Araz Aslanlı: Rusya Türkiye’nin öncelikleri konusunda daha dikkatli davranmazsa, bu iki ülke kendilerini sadece Orta Doğu’da değil, Kafkasya’da da farklı “cephe”lerde bulabilirler
Ruslan Rahimov (Anadolu Ajansı): Rusya Devlet Başkanı Vladimir Putin, Ermenistan ile ortak hava savunma sistemi kurulması için hükümete talimat verdi. Bunu nasıl değerlendiriyorsunuz? Bölgesel etkileri neler olabilir?
Araz Aslanlı: Rusya zaten Ermenistan’da bir askeri üsse sahiptir. İki ülke arasında Kolektif Güvenlik Anlaşması Örgütü çerçevesinde askeri işbirliği de mevcuttur. Bu iki çerçeve zaten hava savunması anlamında işbirliğine de olanak sağlamaktadır. Daha Ekim 2015 sonlarında Rusya Ermenistan’a yeni Orlan-10 keşif hava araçları yollamıştı. Ama Putin’in talimatındaki ifadede “Kafkasya bölgesinin kolektif güvenliğinin sağlanması adına Ermenistan ile bölgesel ortak hava savunma sisteminin” kurulmasından bahsedilmektedir. Halbuki Ermenistan ile Rusya arasında direkt sınır ve dolayısıyla ortak hava sahası yok. Bu iki ülke arasında yer alan Azerbaycan ve Gürcistan’dan birisi Ermenistan ile diğeri ise Rusya ile yakın tarihte savaş yaşamış ve aralarındaki sorunlar henüz çözüme kavuşturulmamıştır. Türkiye’nin Ermenistan ve Rusya ile ilişkilerinde iyileştirme eğilimleri gözlenmekle beraber temel sorunlara yaklaşımlardaki farklılıklar önemli ölçüde devam etmektedir. O nedenle de Putin’in açıklaması genel anlamda Kafkasya’yı, tüm çevre ülkeleri ve NATO’yu yakından ilgilendirmekle beraber Azerbaycan ve Türkiye açısından daha büyük önem taşımaktadır.

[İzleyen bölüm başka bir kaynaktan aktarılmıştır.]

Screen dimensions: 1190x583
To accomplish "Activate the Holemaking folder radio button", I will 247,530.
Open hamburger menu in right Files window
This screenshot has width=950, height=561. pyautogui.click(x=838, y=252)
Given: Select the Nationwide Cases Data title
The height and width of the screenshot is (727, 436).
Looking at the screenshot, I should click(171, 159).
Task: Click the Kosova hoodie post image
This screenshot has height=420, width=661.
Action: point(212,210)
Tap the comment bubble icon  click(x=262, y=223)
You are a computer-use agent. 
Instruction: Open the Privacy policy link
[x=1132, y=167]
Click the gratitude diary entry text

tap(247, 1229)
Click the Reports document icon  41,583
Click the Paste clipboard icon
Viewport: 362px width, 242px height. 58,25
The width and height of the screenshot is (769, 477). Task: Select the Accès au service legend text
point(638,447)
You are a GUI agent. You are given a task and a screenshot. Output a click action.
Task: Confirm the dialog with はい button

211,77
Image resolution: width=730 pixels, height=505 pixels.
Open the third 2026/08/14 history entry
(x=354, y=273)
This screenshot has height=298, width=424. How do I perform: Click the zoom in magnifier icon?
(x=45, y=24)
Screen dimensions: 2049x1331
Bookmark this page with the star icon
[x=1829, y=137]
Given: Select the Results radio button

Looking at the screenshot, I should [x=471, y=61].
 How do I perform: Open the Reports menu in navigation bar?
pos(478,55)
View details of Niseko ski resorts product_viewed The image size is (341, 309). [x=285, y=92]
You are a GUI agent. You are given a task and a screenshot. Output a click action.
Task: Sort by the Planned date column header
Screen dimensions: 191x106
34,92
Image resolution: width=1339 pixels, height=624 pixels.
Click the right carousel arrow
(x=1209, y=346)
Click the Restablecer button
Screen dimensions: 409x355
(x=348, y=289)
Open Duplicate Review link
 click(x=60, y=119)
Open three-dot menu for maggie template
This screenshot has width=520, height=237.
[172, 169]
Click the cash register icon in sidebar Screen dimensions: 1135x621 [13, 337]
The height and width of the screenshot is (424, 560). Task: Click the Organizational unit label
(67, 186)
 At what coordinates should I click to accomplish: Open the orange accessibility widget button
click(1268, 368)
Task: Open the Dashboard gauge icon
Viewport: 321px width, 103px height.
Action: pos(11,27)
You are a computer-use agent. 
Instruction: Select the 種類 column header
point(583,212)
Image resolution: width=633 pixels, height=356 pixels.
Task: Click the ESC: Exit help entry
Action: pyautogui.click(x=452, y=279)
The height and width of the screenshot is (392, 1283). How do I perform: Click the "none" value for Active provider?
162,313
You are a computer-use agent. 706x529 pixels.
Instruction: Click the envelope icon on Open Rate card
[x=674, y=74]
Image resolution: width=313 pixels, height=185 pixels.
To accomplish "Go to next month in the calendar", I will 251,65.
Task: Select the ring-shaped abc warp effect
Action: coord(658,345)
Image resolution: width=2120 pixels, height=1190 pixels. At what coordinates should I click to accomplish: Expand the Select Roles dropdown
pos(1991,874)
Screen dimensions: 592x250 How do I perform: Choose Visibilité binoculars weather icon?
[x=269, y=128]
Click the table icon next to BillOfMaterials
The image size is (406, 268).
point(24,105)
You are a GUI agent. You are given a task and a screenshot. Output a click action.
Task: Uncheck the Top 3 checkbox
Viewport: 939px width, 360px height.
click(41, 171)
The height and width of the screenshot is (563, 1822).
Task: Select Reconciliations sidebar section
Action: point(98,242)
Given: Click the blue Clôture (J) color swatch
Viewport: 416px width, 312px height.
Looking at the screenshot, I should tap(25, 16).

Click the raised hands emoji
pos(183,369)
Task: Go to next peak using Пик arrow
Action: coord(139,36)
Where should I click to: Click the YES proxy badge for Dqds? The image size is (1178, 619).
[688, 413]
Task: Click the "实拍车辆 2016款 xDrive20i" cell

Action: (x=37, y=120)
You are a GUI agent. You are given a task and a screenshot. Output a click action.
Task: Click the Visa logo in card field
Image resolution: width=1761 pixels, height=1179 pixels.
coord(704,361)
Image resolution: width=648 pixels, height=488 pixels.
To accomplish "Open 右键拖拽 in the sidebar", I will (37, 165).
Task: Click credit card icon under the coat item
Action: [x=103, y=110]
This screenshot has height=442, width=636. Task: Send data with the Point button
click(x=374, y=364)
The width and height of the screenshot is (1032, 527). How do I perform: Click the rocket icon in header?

Bu adımlar Rusya açısından öncelikle genel olarak çevrede egemenliğini artırma ve küresel güç konumunu geri kazanma hedefine yöneliktir. Ama Ermenistan açısından bu tarz gelişmeler Türkiye’ye yönelik saldırgan (soykırım iddiaları, toprak ve tazminat talepleri) politikalarını sürdürmeye ve belki de artırmaya teşvik niteliği de taşımaktadır. Benzer ifadeleri Ermenistan’ın Azerbaycan’a yönelik işgalci politikaları için de ifade edebiliriz. Rusya’nın bu tarz adımları Karabağ sorununun çözüm sürecini ve Kafkasya’da barışı hakim kılma çabalarını da zedelemektedir. Bu çerçevede Ermenistan’ın Gürcistan’ın toprak bütünlüğüne yönelik faaliyetlerinde de artış gözlenebilir.
Rusya’nın Ukrayna krizi ve hem bu kriz hem de diğer bazı nedenlerden dolayı Batı ile ciddi gerginlik (aynı zamanda düşen petrol fiyatları nedeniyle ekonomik sıkıntıların da) yaşandığı bir aşamada Türkiye ve Azerbaycan’ı rahatsız edecek eylemlerden kaçınması daha mantıklı olurdu. Çünkü Türkiye-Rusya ilişkilerinde bir dönem için gözlenen olumlu seyir Suriye ve doğalgaz konusundaki anlaşmazlıklar nedeniyle yönünü kaybetmeye başlıyor. 2015 yılı sonlarına kadar gerçekleştirilmesi planlanan Türkiye-Rusya Üst Düzey İşbirliği Konseyi toplantısına kadar Rusya Türkiye’nin öncelikleri konusunda daha dikkatli davranmazsa, bu iki ülke kendilerini sadece Orta Doğu’da değil, Kafkasya’da da farklı “cephe”lerde bulabilirler.